In contrast to the transmit instructions, the memory instruction ($I_{memory}$) that finally generates a secret-dependent microarchitectural change does not need satisfy any of the three sub-conclusions derived from $sDep\left[\right]$, as detailed below:

$$\begin{array}{c}{I}_{access},I_{memory}\nRightarrow sDep[I_{access},I_{memory}],\mathrm{or}\\ I_{transmit},I_{memory}\nRightarrow sDep[I_{transmit},I_{memory}],\end{array}$$

however, $I_{memory}$ needs satisfy the interference rule of $m[I_{transmit}\left(s^{\prime }\right)⤏I_{memory}]$, indicating that $I_{transmit}$ can indirectly influence the execution of $I_{memory}$, depending on the secret-dependent value $s^{\prime }$. The indirect influence can be mediated by mechanisms such as shared resources or conditional triggers.

4.1.2. Attack Modeling Overview

Table 1. Attack modeling representations for existing implicit cache-based speculative execution attacks.

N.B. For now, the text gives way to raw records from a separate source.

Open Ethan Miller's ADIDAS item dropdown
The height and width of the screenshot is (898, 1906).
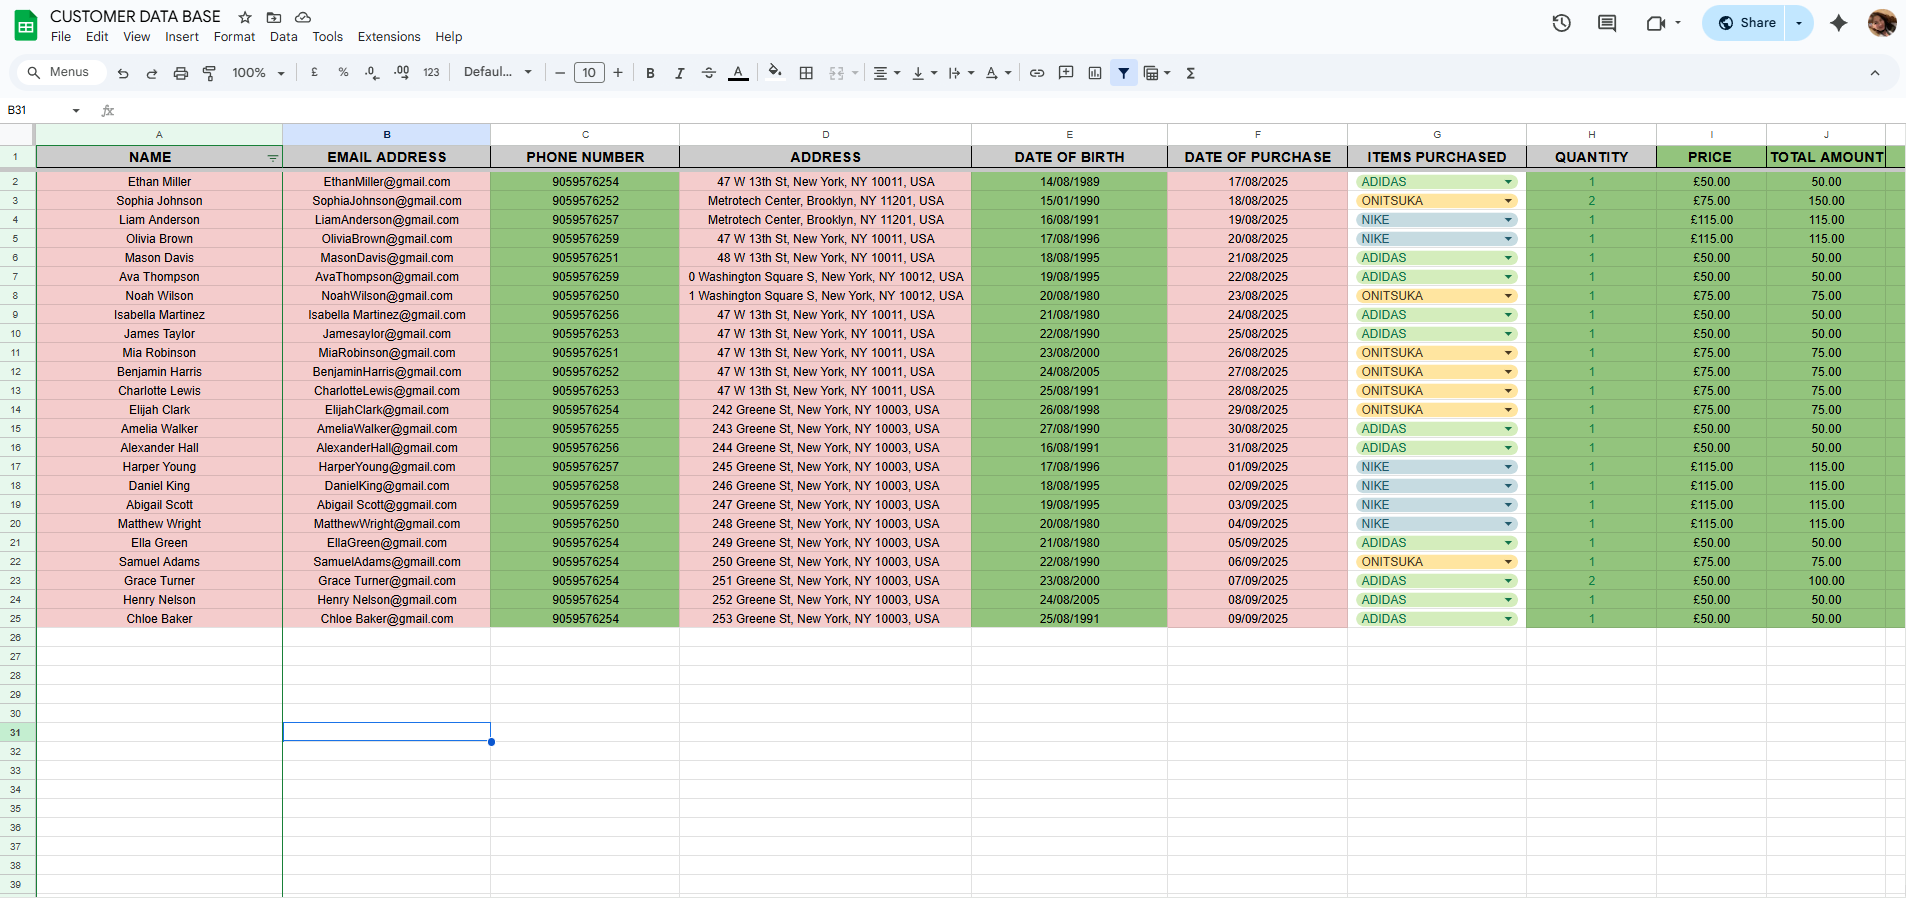click(x=1508, y=182)
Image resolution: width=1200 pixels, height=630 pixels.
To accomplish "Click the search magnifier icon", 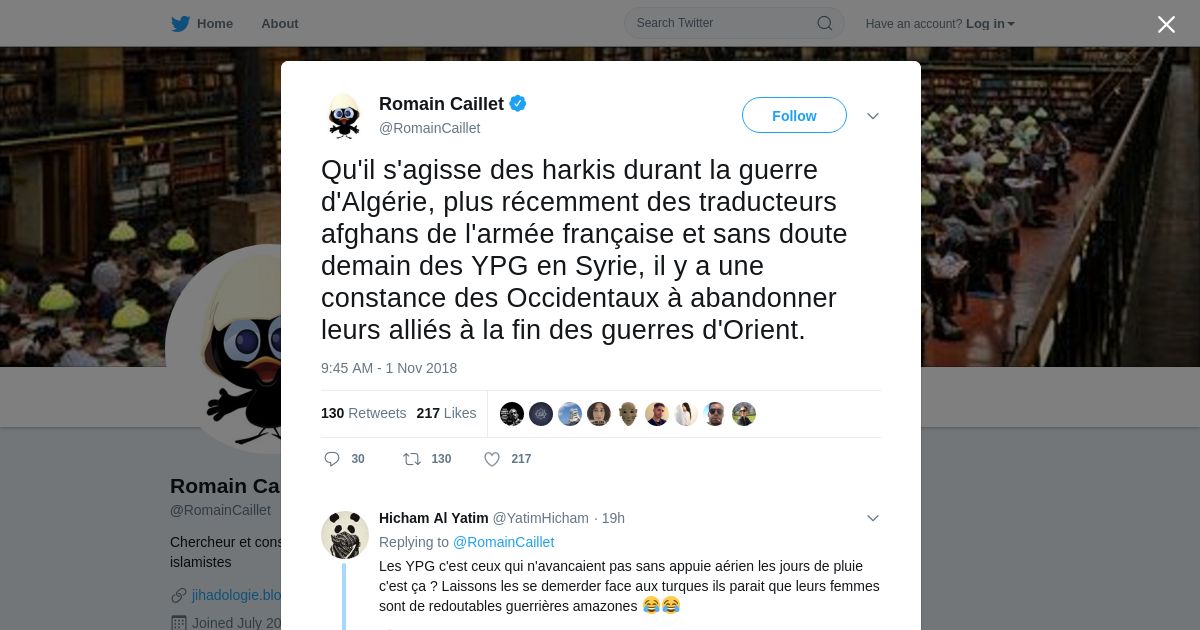I will click(825, 23).
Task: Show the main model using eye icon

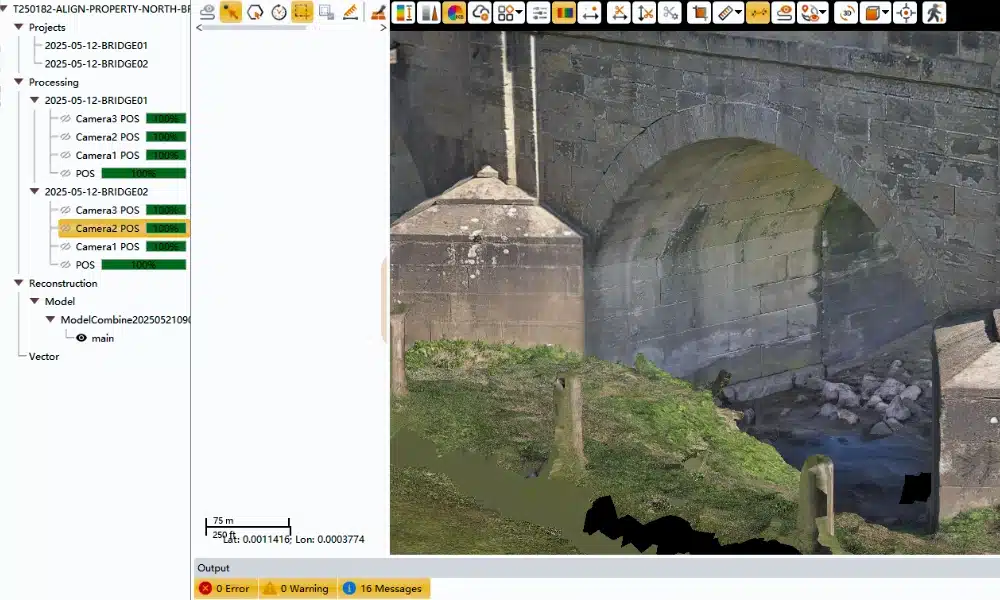Action: (x=82, y=338)

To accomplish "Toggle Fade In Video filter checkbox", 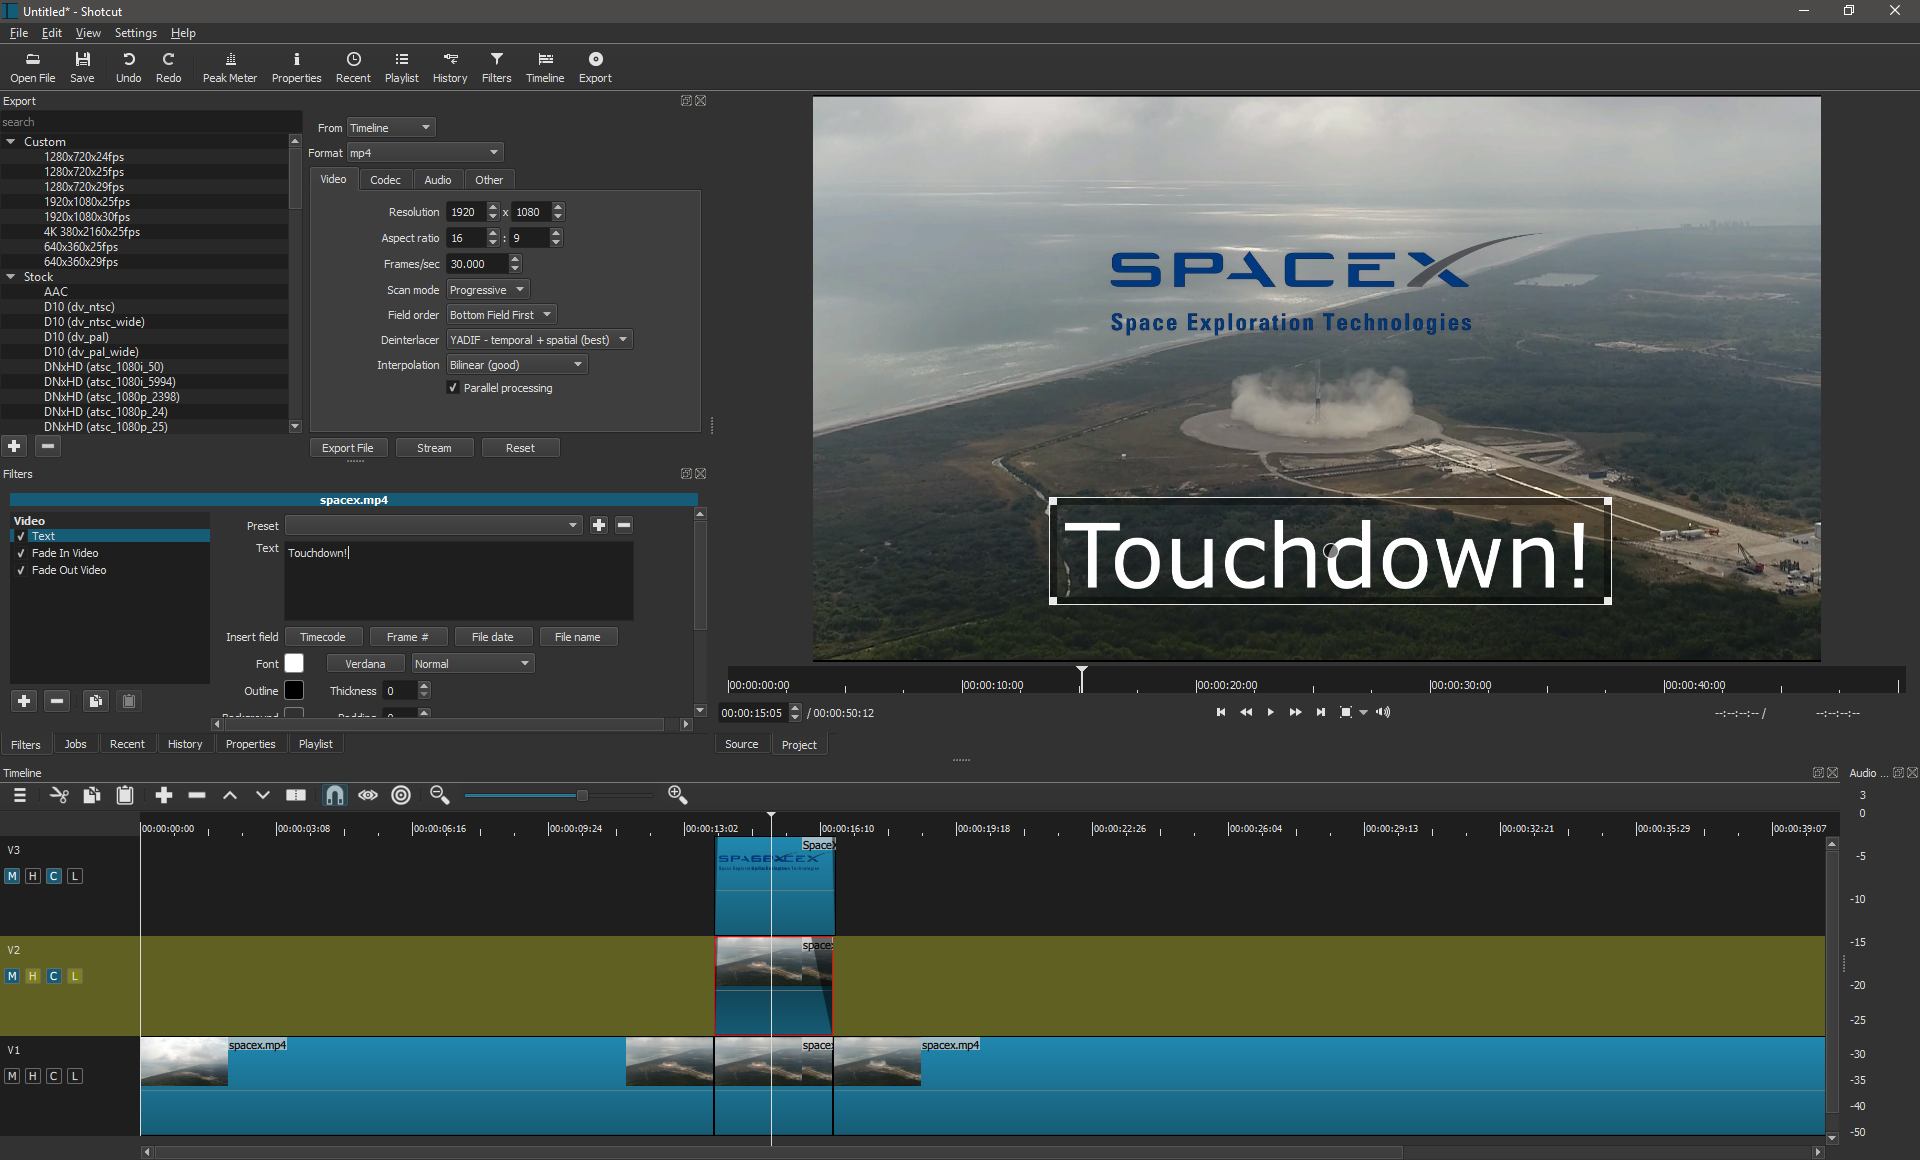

Attack Name	Implicit Attack Modeling Representation	${\mathit{I}}_{\mathbf{transmit}}$↷ ${\mathit{I}}_{\mathbf{memory}}$
Spectre Example 10 [34]	$I_{spec}\to Sender\{I_{access},I_{transmit}\{br,\dots \},I_{memory}\left\{loa{d}_{cache miss}\right\}\}$ →$Receiver\left\{Cache\right\}$	Control-Flow Decision
Cache LRU Covert Channel [40]	$I_{spec}\to Sender\{I_{access},I_{transmit}\{br,\dots \},I_{memory}\left\{loa{d}_{cache hit}\right\}\}$ →$Receiver\left\{Cache\right\}$
Speculative Interference Attack($G_{MSHR}^D$) [41]	$I_{spec}\to Sender\{I_{access},I_{transmit}\left\{load\right\},I_{memory}\left\{loa{d}_{non-speculative}\right\}\}$ →$Receiver\left\{Cache\right\}$	Resource Contention
Speculative Interference Attack($G_{NPEU}^D$) [41]	$I_{spec}\to Sender\{I_{access},I_{transmit}\{load,div,\dots \},I_{memory}\left\{loa{d}_{non-speculative}\right\}\}$ →$Receiver\left\{Cache\right\}$

provides an overview of attack modeling representations for existing implicit speculative execution attacks leveraging data cache covert channels. These attack modeling representations offer a more concise depiction, which are derived from the implicit attack flow model in Figure 3. While well-known implicit attacks focus on exploiting cache covert channels, we also theoretically model potential future attacks utilizing TLB covert channels. Detailed analyses of these attack flows are discussed in Section 4.2 and Section 4.3. In addition, an observation is that implicit cache-based speculative execution attacks primarily differ in how transmit instructions ($I_{transmit}$) indirectly affect other memory instructions ($I_{memroy}$), even though no data dependence exists between them. In Table 1, the notation $I_{transmit}\curvearrowright I_{memory}$ represents the medium of indirect influence by which $I_{transmit}$ affects $I_{memory}$ through mechanisms including control-flow decisions and resource contention, rather than through direct data dependencies.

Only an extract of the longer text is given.